▶ [TEXTE FOURNI]
▼

Olga Makar a rencontré les enfants des écoles de la paix en Ukraine. Elle raconte :
Les centaines d’enfants que j’ai rencontrés pendant la guerre m’ont appris à écouter leur cri.
Peu d’enfants pleurent, malgré leurs souffrances. Ils sont habitués à rester silencieux. On ne parle pas de guerre, du père qui est en première ligne sur le front, de la perte de leurs proches, de ceux qui ont survécu aux bombardements, de l’évacuation, de la maison détruite, des peurs et des angoisses, de la tristesse de la grand-mère ou du chat qui s’est perdu.
Beaucoup d’entre eux se taisent tout le temps.
Je pense à un garçon qui est venu à l’école de la paix pendant quelques mois : c’est seulement pendant les vacances d’été qu’il a commencé à dire quelque chose de plus que « oui » et « non ».
Les enfants silencieux semblent « mignons » ou « sympathiques » au début, mais maintenant, après tous ces mois, je comprends : ces enfants souffrent beaucoup.

▲

▶ [DONNÉES ENREGISTRÉES]
▼

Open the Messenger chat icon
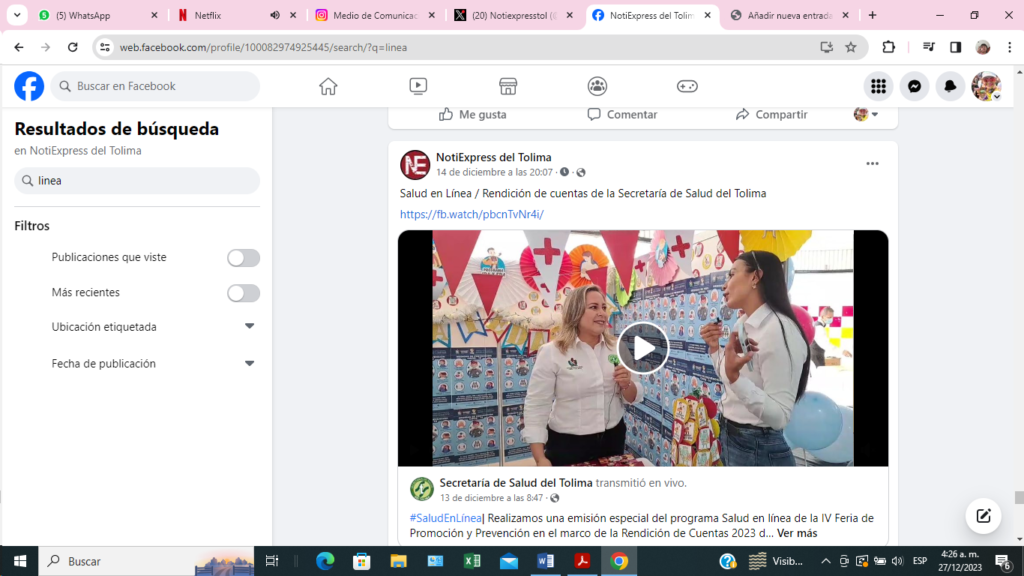1024x576 pixels. (x=914, y=86)
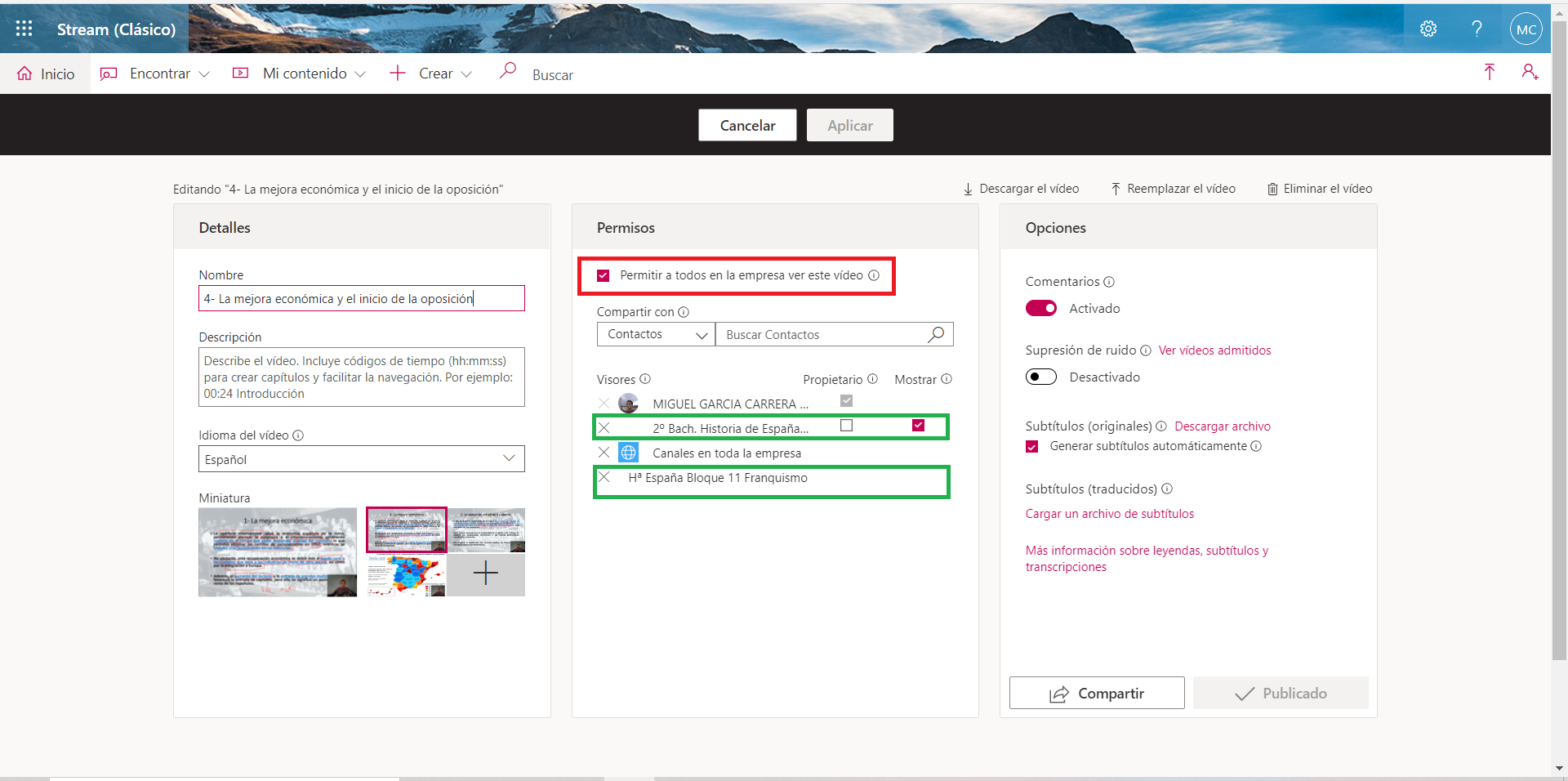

▲

▶ [EXERCICES]
1. Dans le texte sur les enfants ukrainiens, à quel moment le garçon venu à l'école de la paix a-t-il commencé à dire autre chose que « oui » et « non » ?
2. Poursuivez le texte sur les enfants ukrainiens à partir de sa dernière phrase.
Les lignes n'ont aucun rapport avec le texte sur les enfants ukrainiens.

▶ [CORRIGÉS]
1. Pendant les vacances d'été.

2.
Ce sont en réalité des enfants qui hurlent d’impatience. D’ordinaire, leurs cris sont contre les autres, contre toi, ils se disputent, ils provoquent des conflits.
Hier, un garçon a hurlé contre nous tous : « Je vous quitte, et je ne reviendrai plus ! ». « Je vois que tu es très en colère” – lui ai-je dit. « Oui, je me suis énervé », a-t-il répondu. Avant d’ajouter, après une longue discussion : « Je n’ai pas d’amis ! On ne peut pas avoir des amis ! Je n’en peux plus. Je vais prier pour trouver des amis, mais j’ai déjà oublié toutes les prières ».
Il hurle car il n’a pas d’amis. Il n’a pas d’amis parce qu’il hurle.
Pour briser ce cercle vicieux, il faut beaucoup d’amour, un amour généreux, patient et fidèle.
Un amour fort, capable de dire : « Tu as un ami, c’est moi ».